Courson praised the Obama administration for not backing the calls for a national foreclosure moratorium. But that doesn't mean the White House is supportive of the industry. Courson did not mention that the administration instructed the Financial Fraud Enforcement Task Force, the Office of the Comptroller of the Currency and the Federal Housing Finance Agency to investigate the matter. The administration would not go through such extremes simply because of overcooked media coverage. And this doesn't include separate investigations by all 50 state attorneys general, which are acting together in a rare display of solidarity.
If the MBA is having problems attracting the kindness of strangers, it shouldn't be a surprise.
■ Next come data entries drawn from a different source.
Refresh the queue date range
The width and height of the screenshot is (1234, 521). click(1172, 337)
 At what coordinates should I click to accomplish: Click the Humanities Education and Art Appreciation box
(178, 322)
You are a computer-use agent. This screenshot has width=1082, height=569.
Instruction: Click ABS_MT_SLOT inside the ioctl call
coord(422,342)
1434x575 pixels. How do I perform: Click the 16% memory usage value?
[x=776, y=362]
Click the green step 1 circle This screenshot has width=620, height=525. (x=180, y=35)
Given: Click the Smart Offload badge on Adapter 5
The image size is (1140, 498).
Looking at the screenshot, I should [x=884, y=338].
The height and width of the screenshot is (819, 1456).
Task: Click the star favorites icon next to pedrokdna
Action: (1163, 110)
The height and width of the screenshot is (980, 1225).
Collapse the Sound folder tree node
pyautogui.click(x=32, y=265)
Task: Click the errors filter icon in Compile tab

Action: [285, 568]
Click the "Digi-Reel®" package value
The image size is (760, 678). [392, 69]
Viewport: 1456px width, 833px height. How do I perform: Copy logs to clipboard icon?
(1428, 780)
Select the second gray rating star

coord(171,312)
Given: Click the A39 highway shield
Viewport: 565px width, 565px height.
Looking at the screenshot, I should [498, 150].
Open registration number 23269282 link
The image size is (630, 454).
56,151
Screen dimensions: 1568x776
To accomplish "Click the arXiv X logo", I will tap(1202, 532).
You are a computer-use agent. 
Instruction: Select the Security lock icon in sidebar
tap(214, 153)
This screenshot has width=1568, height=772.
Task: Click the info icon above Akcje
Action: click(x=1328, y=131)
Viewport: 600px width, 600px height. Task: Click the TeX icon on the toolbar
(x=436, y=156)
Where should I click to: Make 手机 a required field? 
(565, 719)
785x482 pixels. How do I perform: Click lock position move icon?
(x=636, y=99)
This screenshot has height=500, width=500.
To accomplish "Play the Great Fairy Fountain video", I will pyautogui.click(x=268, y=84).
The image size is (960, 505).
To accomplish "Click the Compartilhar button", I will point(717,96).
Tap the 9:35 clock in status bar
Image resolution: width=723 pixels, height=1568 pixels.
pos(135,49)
Since the financial crisis began, the organization has repeatedly shown an acute inability to acknowledge problems – and lest we forget, rewind to July 2007, when MBA chief economist Doug Duncan informed the audience of a California Mortgage Bankers Association conference that ‘subprime is alive and well’ and that we would ‘see the peak in delinquencies in the next two to four quarters, and the foreclosures peak one to two quarters after delinquencies.’
Courson made matters worse earlier this year when the MBA needed to get out of the lease of its expensive headquarters building in Washington, D.C. – a curious situation, given that Courson was widely quoted in the media with his insistence that distressed homeowners stay in their residences and pay their mortgages. Economist Karen DeCoster, writing for MortgageOrb, facetiously noted the blatant disconnect by stating, ‘Courson advising homeowners on their moral and financial strategies is like a crocodile telling the neighborhood children they should take a shortcut home through the swamp.’
Two weeks ago, I quoted an MBA letter to Capitol Hill that tried to spin the new crisis into an isolated happening ‘in several states’ – in reality, 23 states, roughly half the country – while pointing out that ‘in almost all cases, there are no factual disputes about whether the mortgage is delinquent, the amount of the arrears or whether foreclosure is proper.’
But the MBA is missing the point – insisting that servicers did the right thing even when they were doing the wrong thing (i.e., robo-signing) is nothing short of inane. The core question here is not whether the foreclosures were justified – the problem is that clearly defined procedures were ignored in favor of gut hunches. The emphasis on the justifying the foreclosures while ignoring the shoddy paperwork processing is closer to what Courson bemoaned as ‘information that's coming out that's unrelated to the issue at hand.’
And since I brought up Tennessee Williams earlier, I would like to close with one of his most cogent quotes: ‘A high station in life is earned by the gallantry with which appalling experiences are survived with grace.’ The robo-signing crisis is, by all accounts, an appalling experience – and the industry needs a lot more grace in acknowledging that something went wrong and needs to be addressed.
I sincerely hope that Courson and others within mortgage banking will stop blaming the media, financially strapped homeowners or any other ‘feeding frenzy’ party for this situation. No one is out to ‘get’ the industry – the industry is acting like its own worst enemy when the basic tenets of quality control are ignored or forgotten.